Yes, a huge difference between sudo
and kernel mode.
Kernel mode is related to CPU modes. Most processors (in particular all running a common Linux kernel, not a µCLinux one) e.g. your Intel processor inside your laptop have several modes of operation, at least two: the privileged (or supervisor) mode where all machine instructions are possible (including the most unsafe ones, like those configuring the MMU, disabling interrupts, halting the machine, doing physical I/O i.e. sending bytes on network, or to a printer or a disk) and the user mode where some machine instructions are prohibited (in particular physical I/O instructions, MMU configuration, interrupt disabling, etc...)
On Linux, only kernel code (including kernel modules) is running in kernel mode. Everything else is in user mode.
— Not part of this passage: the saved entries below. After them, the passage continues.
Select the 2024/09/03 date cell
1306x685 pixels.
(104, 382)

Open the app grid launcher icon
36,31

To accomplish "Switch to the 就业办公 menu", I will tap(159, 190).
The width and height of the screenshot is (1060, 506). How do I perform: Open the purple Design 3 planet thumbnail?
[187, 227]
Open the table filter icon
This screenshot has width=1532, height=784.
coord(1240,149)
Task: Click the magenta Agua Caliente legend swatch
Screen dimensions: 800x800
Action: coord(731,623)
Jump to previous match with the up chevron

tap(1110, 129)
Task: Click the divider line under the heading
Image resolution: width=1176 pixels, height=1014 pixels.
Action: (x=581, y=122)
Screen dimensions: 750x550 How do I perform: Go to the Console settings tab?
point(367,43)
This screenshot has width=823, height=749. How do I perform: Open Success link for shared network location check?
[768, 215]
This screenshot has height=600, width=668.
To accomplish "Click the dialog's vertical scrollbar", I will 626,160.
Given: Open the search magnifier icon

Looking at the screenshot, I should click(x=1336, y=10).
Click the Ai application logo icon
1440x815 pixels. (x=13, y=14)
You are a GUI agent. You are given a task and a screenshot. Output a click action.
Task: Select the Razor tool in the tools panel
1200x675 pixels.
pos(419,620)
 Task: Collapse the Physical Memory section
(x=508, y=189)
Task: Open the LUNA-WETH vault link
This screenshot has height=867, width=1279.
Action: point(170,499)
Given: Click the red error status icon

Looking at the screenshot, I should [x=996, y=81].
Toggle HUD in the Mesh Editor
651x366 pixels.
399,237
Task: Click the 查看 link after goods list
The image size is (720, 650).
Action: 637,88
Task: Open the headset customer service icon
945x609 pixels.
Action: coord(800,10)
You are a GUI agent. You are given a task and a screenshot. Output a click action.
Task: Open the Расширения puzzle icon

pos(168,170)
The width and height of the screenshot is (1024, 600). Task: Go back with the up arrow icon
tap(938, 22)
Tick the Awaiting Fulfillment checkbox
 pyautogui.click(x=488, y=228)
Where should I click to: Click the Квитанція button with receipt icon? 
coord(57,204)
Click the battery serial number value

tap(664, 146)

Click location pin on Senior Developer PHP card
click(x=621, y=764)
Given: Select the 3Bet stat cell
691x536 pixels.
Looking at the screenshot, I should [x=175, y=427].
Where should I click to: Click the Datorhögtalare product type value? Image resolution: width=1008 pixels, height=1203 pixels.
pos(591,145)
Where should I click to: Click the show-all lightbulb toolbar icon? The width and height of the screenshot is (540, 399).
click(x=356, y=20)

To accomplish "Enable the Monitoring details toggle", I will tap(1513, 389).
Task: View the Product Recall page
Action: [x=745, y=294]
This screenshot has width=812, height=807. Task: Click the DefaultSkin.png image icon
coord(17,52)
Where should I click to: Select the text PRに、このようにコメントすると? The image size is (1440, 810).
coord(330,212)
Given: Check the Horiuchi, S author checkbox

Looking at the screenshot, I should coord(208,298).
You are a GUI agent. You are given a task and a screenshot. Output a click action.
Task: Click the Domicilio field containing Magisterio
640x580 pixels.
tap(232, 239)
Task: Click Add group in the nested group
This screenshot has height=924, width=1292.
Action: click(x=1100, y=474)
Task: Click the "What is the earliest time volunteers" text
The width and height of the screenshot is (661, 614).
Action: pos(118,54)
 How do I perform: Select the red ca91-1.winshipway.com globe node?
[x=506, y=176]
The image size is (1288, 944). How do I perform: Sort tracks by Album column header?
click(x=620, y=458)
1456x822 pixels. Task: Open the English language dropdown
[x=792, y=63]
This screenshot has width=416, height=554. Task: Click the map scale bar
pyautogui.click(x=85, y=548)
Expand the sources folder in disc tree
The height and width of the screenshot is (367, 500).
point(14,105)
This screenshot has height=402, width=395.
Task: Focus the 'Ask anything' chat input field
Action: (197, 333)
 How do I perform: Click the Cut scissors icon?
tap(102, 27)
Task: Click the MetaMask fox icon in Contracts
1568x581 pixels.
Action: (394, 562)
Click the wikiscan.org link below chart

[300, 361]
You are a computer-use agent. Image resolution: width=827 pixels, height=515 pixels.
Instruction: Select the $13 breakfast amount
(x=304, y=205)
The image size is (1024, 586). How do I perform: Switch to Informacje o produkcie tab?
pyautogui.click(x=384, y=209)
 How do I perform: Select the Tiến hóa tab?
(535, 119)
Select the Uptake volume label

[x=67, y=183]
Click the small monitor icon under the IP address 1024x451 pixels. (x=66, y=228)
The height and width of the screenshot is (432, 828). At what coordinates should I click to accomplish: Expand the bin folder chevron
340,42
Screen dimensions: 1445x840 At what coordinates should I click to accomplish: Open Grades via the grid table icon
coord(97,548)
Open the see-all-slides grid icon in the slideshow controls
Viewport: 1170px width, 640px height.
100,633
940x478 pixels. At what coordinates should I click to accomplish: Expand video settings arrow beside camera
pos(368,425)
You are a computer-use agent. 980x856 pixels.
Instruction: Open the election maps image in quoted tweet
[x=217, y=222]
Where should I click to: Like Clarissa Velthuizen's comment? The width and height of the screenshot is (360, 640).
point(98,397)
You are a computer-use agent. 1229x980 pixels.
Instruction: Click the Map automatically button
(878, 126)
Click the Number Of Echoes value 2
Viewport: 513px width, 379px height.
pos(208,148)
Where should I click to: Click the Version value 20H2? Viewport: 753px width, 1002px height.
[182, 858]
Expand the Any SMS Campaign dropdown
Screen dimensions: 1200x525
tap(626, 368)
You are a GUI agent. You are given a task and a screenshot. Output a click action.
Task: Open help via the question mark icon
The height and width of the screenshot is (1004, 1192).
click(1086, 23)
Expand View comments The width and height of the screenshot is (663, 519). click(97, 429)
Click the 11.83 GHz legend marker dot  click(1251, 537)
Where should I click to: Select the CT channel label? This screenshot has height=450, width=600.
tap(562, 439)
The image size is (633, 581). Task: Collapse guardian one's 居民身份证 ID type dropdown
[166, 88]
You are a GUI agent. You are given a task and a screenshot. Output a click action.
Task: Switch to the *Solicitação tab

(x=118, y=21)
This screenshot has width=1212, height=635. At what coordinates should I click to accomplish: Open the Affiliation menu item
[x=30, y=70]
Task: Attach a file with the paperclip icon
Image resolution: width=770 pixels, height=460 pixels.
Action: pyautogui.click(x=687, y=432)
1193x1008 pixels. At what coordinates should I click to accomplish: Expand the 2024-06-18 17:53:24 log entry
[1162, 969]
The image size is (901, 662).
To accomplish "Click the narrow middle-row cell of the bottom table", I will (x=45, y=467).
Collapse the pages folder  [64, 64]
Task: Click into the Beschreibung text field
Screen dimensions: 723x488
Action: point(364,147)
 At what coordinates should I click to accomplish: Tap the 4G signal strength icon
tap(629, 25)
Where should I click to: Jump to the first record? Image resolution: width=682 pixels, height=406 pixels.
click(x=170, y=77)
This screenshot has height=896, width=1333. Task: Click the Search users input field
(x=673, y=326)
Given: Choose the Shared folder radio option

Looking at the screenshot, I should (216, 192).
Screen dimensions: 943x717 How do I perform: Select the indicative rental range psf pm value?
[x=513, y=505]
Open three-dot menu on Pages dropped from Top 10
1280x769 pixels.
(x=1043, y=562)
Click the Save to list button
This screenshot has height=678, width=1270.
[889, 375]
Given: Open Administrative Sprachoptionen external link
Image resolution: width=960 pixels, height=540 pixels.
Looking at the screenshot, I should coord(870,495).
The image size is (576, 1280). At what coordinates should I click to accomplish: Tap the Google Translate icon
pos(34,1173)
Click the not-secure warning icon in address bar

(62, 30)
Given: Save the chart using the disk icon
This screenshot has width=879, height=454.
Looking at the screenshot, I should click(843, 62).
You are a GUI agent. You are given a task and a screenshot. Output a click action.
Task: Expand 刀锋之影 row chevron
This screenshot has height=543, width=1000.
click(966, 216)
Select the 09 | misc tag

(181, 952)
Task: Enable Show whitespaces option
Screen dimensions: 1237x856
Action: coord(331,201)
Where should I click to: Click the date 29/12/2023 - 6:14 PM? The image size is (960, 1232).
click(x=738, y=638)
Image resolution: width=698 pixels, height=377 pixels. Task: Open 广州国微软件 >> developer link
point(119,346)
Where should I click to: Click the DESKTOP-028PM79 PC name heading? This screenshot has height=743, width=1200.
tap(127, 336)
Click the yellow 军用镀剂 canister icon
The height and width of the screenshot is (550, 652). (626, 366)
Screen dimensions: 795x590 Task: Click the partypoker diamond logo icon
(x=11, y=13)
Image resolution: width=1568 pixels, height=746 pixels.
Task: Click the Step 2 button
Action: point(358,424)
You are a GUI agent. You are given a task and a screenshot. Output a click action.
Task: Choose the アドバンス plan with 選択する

Applications (even commands running as root) are executing in user mode, and interacting with the Linux kernel thru system calls (and this is the only way for an application to interact with the kernel) listed in syscalls(2). So application code sees a "virtual machine" capable of doing syscalls and executing user-mode instructions. The kernel manage the authentication and credentials (see credentials(7) & capabilities(7) ...)
sudo
is simply giving a command (using setuid techniques) the permissions for root (i.e. user id 0). Then, some more syscalls are possible... But the command (i.e. the process running that command) is still running in user mode and uses virtual memory and has its address space.